チェンジエージェント
チェンジエージェントとは?
「チェンジエージェント」とは、もともと組織開発の領域で使われ始めた用語で、組織における変革の仕掛け人、あるいは触媒役として変化を起こしていく人のことを言います。変革の当事者として、自らそれを指揮すべき立場にある経営者や組織のトップとは一線を画し、むしろその代理人(エージェント)として、変化への対応を余儀なくされる組織のメンバーとの間を仲介し、信頼関係を醸成して、改革を支援・促進する役割を担うのがチェンジエージェントの立ち位置です。したがって、組織開発の知識やスキルを持つ専門人材が適任者といえますが、近年は本来の定義を拡張し、率先して社会や組織を変えようとする人々やリーダー全般を言うことが増えてきました。
トップと現場をとりもつ変革の“促進者”
人事部こそ組織変革のエージェントたれ
本来は組織開発論の用語である「チェンジエージェント」という言葉が、日本で一般に使われるようになったのは、2002年に刊行された“経営学の巨人”P.F.ドラッカーの著書『ネクスト・ソサエティ――歴史が見たことのない未来が始まる』の影響だと言われます。ドラッカーは同書の中で「組織が生き残りかつ成功するためには、自らがチェンジエージェント、すなわち変革機関とならなければならない。変化をマネジメントする最善の方法は、自ら変化をつくりだすことである」と説いています。これがきっかけとなったために、「チェンジエージェント=改革者、変革のリーダー」という解釈が広く定着。破たん寸前の企業をV字回復させたらつ腕経営者や革新的な製品・サービスを開発した技術者、困難な問題解決に挑戦する社会起業家といった人々が、チェンジエージェントとして語られることも少なくありません。しかし、そうしたイメージは用語本来の定義とは異なり、必ずしもチェンジエージェントの本質を表していないことには留意が必要です。

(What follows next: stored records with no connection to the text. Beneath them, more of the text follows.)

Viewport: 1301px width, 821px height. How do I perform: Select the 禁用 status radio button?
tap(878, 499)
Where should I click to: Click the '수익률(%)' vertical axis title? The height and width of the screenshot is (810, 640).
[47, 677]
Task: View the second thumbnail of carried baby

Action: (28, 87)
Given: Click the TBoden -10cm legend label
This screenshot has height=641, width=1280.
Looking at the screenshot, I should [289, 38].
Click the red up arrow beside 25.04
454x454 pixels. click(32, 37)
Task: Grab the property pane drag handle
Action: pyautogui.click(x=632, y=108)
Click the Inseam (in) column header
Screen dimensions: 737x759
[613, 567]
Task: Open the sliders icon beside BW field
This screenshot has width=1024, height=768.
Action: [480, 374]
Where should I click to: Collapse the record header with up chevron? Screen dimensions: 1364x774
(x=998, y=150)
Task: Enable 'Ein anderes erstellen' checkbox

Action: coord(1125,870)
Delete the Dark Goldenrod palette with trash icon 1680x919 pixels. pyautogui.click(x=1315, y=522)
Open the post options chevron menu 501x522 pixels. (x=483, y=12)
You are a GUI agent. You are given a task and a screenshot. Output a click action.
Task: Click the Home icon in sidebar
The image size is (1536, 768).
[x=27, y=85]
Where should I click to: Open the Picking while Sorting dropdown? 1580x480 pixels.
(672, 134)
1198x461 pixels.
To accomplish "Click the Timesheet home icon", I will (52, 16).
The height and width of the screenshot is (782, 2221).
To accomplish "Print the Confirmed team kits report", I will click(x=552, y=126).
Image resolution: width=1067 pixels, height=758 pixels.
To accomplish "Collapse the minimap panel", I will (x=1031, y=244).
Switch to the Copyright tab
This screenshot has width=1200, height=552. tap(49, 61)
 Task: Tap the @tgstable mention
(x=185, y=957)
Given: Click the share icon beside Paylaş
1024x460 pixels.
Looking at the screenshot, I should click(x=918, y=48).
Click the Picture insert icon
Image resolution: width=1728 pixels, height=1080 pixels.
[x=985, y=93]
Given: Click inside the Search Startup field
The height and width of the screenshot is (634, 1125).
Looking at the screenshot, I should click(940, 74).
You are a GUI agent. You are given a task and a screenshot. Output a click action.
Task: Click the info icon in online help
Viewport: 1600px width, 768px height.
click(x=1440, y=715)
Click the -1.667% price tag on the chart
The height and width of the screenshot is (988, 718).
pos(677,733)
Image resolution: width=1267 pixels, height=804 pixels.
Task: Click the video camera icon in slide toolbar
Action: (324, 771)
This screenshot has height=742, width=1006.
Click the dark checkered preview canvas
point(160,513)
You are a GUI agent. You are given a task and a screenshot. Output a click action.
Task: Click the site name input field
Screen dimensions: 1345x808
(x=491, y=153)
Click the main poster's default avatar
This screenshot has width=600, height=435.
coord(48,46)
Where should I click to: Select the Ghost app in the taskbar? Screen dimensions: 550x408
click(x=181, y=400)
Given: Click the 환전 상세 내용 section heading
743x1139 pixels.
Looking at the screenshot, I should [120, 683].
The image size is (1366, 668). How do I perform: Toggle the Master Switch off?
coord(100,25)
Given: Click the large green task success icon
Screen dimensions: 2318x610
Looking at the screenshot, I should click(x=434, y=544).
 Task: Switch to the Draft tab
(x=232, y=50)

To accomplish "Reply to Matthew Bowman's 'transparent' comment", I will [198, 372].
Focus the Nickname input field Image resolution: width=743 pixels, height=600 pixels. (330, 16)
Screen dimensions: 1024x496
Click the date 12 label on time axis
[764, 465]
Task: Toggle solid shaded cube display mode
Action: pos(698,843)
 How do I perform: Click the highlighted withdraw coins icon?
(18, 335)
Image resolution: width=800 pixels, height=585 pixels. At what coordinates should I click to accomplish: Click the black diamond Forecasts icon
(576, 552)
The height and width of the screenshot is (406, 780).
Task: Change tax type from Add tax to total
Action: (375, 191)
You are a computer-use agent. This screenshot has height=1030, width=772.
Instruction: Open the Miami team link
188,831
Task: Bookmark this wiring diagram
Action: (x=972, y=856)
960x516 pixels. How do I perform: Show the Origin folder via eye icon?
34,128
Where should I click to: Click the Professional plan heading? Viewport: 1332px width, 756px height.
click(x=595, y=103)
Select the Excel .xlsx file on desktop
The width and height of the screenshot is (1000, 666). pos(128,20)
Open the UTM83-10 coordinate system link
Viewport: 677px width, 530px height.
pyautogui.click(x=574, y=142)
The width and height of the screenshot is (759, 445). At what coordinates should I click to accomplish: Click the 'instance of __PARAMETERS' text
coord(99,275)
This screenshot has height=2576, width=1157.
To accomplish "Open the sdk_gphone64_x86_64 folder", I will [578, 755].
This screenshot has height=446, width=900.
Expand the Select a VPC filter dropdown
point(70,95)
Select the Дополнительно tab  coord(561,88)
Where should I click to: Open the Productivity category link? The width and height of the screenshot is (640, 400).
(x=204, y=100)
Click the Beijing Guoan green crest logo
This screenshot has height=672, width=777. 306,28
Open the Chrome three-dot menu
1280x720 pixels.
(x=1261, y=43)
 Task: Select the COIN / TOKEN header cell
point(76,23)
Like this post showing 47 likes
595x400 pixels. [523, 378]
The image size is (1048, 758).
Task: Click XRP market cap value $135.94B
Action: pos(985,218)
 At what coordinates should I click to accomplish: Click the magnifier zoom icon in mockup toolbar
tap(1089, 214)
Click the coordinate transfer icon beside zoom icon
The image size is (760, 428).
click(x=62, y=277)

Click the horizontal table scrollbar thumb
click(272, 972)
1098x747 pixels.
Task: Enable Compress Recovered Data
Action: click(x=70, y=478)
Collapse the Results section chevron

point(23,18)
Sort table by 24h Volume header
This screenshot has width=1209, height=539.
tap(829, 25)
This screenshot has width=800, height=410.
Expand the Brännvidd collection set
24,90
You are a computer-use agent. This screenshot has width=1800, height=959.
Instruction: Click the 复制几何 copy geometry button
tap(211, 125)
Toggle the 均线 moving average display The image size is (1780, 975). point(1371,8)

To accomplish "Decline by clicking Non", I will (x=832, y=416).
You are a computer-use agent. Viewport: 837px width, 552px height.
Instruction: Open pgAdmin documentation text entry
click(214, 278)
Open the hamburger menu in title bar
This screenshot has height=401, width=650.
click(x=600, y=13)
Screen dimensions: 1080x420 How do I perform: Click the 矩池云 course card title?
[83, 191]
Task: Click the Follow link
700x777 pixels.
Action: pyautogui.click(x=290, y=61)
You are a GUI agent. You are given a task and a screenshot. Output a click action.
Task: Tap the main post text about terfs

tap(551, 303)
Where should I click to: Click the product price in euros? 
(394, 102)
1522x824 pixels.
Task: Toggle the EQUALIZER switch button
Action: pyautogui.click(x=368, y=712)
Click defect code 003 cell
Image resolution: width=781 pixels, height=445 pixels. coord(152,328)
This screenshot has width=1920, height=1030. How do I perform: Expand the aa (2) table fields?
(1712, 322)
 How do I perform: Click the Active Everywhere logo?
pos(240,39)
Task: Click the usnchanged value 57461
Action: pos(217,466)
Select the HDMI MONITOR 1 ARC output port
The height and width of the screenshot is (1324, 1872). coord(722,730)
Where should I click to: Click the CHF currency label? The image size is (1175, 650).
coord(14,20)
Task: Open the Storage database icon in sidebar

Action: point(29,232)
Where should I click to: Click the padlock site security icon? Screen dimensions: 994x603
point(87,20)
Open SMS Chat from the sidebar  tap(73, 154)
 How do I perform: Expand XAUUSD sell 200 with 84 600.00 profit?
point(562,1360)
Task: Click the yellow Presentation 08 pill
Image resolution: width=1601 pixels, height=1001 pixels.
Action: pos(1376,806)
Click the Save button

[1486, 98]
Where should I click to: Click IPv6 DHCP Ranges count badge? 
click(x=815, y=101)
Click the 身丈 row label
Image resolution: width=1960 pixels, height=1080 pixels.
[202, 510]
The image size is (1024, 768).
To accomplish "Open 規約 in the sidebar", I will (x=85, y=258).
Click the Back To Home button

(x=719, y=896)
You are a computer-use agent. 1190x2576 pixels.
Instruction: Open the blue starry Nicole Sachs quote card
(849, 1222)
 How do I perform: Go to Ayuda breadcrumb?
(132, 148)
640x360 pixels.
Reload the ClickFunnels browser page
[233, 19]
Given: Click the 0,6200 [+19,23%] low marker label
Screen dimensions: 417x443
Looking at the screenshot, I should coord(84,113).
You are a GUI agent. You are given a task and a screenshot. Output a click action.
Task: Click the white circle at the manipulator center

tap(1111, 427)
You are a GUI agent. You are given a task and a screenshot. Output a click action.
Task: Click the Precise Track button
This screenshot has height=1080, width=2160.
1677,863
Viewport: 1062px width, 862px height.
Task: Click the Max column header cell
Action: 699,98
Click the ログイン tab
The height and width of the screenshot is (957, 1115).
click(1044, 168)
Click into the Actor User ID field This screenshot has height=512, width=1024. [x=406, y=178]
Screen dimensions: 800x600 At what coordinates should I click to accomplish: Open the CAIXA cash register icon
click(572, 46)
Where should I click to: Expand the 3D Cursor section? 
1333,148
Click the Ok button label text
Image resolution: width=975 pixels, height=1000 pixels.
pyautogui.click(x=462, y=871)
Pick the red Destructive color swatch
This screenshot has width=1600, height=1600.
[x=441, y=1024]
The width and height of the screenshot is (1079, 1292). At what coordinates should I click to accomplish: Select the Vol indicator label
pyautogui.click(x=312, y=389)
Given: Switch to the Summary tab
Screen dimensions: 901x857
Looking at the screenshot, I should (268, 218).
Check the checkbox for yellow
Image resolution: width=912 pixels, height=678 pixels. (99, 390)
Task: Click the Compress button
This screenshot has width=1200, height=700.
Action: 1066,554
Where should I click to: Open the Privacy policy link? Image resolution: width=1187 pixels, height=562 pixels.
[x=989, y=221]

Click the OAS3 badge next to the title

端的に言うと、チェンジエージェントの本質は、変革の推進者というより“促進者”です。企業であれば、変革の必要に迫られた時、経営者が率先して会社を変えようとしても、改革には抵抗がつきもの。トップダウンで強引に進めるほど、現場との軋轢(あつれき)は大きくなりかねません。そんな時、両者の間を取り持って、変革を成功に導くのがチェンジエージェントの役割なのです。
したがってチェンジエージェントには、組織開発のノウハウはもとより、心理学や行動科学の知識、トップからパートナーとして信頼されるだけの経営観やビジネスマインド、現場の社員に変革の必要性を納得させるコーチングやファシリテーションのスキルなどが求められます。企業が、それらを持ちあわせた人材を社内に見出すことは容易ではなく、実際には、社外の専門家やコンサルタントが担うことも少なくありません。
しかし、人事領域の世界的権威であるミシガン大学のデイビッド・ウルリッチ教授は、著書『MBAの人材戦略』の中で、“人事部門が果たすべき四つの主要な役割の一つ”として、このチェンジエージェントを挙げています。これからの企業人事はどうあるべきか、その方向性を考える上で、きわめて重要な示唆といえるのではないでしょうか。